The Verge later requested that the FCC publish emails related to the Last Week Tonight episode under the Freedom of Information Act. Of the emails that were released, most were positively critical of the video. In one exchange, a CBS executive sent a link to FCC employees, who joked about "Nutflix" and Usain Bolt. One of the FCC employees said, "We had a good laugh about it. The cable companies... not so much." When one reporter satirically asked if Chairman Wheeler commented on the "dingo" quip, an FCC spokesperson said "Hey John, no, no comment on that" with a smiley emoticon. This prompted Oliver to create a subsequent video parodying the FCC's response.

A Twitter policy spokesman said, "We all agreed that John Oliver’s brilliant net neutrality segment explained a very complex policy issue in a simple, compelling way that had a wider reach than many expensive advocacy campaigns."

On February 26, 2015, the FCC voted to apply the "common carrier" designation of the Communications Act of 1934 and Section 706 of the Telecommunications act of 1996 to the internet.
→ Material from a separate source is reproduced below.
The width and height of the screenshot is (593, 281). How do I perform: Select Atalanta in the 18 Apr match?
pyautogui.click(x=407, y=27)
The decision was driven partly because most Americans only had one high-speed internet provider available in their areas. On the same day, the FCC also voted to preempt state laws in North Carolina and Tennessee that limited the ability of local governments in those states to provide broadband services to potential customers outside of their service areas. While the latter ruling affected only those two states, the FCC indicated that the agency would make similar rulings if it received petitions from localities in other states. In response to ISPs and opponents, FCC Chairman Wheeler said, "This is no more a plan to regulate the Internet than the First Amendment is a plan to regulate free speech. They both stand for the same concept." On March 12, 2015, the FCC released the specific details of its new net neutrality rules, which included prohibiting content blocking, slower connections to websites, and "fast and slow lanes". It was thought that Oliver's segment had a major role in the decision, which was the opposite of the FCC's original "lane" proposal. On April 13, 2015, the final rule was published.
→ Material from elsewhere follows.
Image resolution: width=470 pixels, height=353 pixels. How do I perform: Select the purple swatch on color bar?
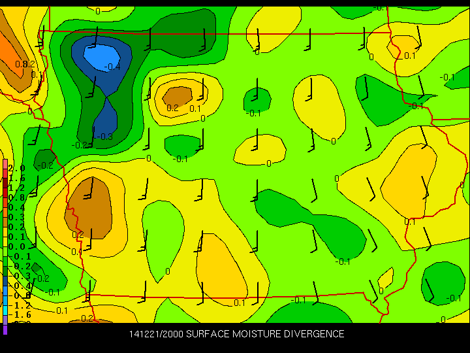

=== Updates since "Net Neutrality" ===

After Donald Trump won the 2016 United States presidential election, he appointed Republican FCC board member Ajit Pai as chairman of the FCC. Pai announced proposals to scrap Title II shortly after his appointment on the grounds that higher regulation of the internet led to decreased business. This marked a turnaround from the previous FCC's position under Chairman Wheeler. In May 2017, the FCC successfully voted to proceed with a plan to remove the net neutrality rules enacted under the Obama administration. Like the 2014 proposal vote, this vote was also partisan, with one Democratic board member opposing the removal and two Republicans supporting it. The vote caused John Oliver to release a second segment on the subject three years later, entitled "Net Neutrality II".